-- begin Records to use --
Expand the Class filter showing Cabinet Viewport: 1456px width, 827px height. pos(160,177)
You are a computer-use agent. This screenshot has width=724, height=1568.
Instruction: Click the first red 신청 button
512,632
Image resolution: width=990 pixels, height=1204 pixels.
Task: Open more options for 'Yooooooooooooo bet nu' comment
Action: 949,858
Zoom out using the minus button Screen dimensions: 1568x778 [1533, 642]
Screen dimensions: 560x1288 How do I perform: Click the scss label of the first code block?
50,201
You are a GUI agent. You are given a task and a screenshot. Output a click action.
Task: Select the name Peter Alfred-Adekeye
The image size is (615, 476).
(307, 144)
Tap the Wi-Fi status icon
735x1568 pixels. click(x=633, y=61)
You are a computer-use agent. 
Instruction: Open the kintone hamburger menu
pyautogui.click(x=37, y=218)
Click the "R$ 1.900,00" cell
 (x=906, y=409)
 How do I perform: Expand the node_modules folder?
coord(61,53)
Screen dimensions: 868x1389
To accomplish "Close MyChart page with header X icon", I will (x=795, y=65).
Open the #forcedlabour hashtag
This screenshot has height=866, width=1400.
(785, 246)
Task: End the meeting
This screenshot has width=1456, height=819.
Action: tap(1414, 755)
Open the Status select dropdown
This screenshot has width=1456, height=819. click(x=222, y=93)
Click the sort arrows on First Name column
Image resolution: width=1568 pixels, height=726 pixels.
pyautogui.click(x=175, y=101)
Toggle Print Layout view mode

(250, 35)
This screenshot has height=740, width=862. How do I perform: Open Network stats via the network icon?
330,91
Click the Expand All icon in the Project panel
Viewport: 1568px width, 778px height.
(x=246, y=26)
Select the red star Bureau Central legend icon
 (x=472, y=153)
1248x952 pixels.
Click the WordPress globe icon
-- end Records to use --
#### Written instruction:
Update the records above by changing "Instruction:" to "Command:" wherever it occurs, keeping every other line the same.

#### Answer below:
Expand the Class filter showing Cabinet Viewport: 1456px width, 827px height. pos(160,177)
You are a computer-use agent. This screenshot has width=724, height=1568.
Command: Click the first red 신청 button
512,632
Image resolution: width=990 pixels, height=1204 pixels.
Task: Open more options for 'Yooooooooooooo bet nu' comment
Action: 949,858
Zoom out using the minus button Screen dimensions: 1568x778 [1533, 642]
Screen dimensions: 560x1288 How do I perform: Click the scss label of the first code block?
50,201
You are a GUI agent. You are given a task and a screenshot. Output a click action.
Task: Select the name Peter Alfred-Adekeye
The image size is (615, 476).
(307, 144)
Tap the Wi-Fi status icon
735x1568 pixels. click(x=633, y=61)
You are a computer-use agent. 
Command: Open the kintone hamburger menu
pyautogui.click(x=37, y=218)
Click the "R$ 1.900,00" cell
 (x=906, y=409)
 How do I perform: Expand the node_modules folder?
coord(61,53)
Screen dimensions: 868x1389
To accomplish "Close MyChart page with header X icon", I will (x=795, y=65).
Open the #forcedlabour hashtag
This screenshot has height=866, width=1400.
(785, 246)
Task: End the meeting
This screenshot has width=1456, height=819.
Action: tap(1414, 755)
Open the Status select dropdown
This screenshot has width=1456, height=819. click(x=222, y=93)
Click the sort arrows on First Name column
Image resolution: width=1568 pixels, height=726 pixels.
pyautogui.click(x=175, y=101)
Toggle Print Layout view mode

(250, 35)
This screenshot has height=740, width=862. How do I perform: Open Network stats via the network icon?
330,91
Click the Expand All icon in the Project panel
Viewport: 1568px width, 778px height.
(x=246, y=26)
Select the red star Bureau Central legend icon
 (x=472, y=153)
1248x952 pixels.
Click the WordPress globe icon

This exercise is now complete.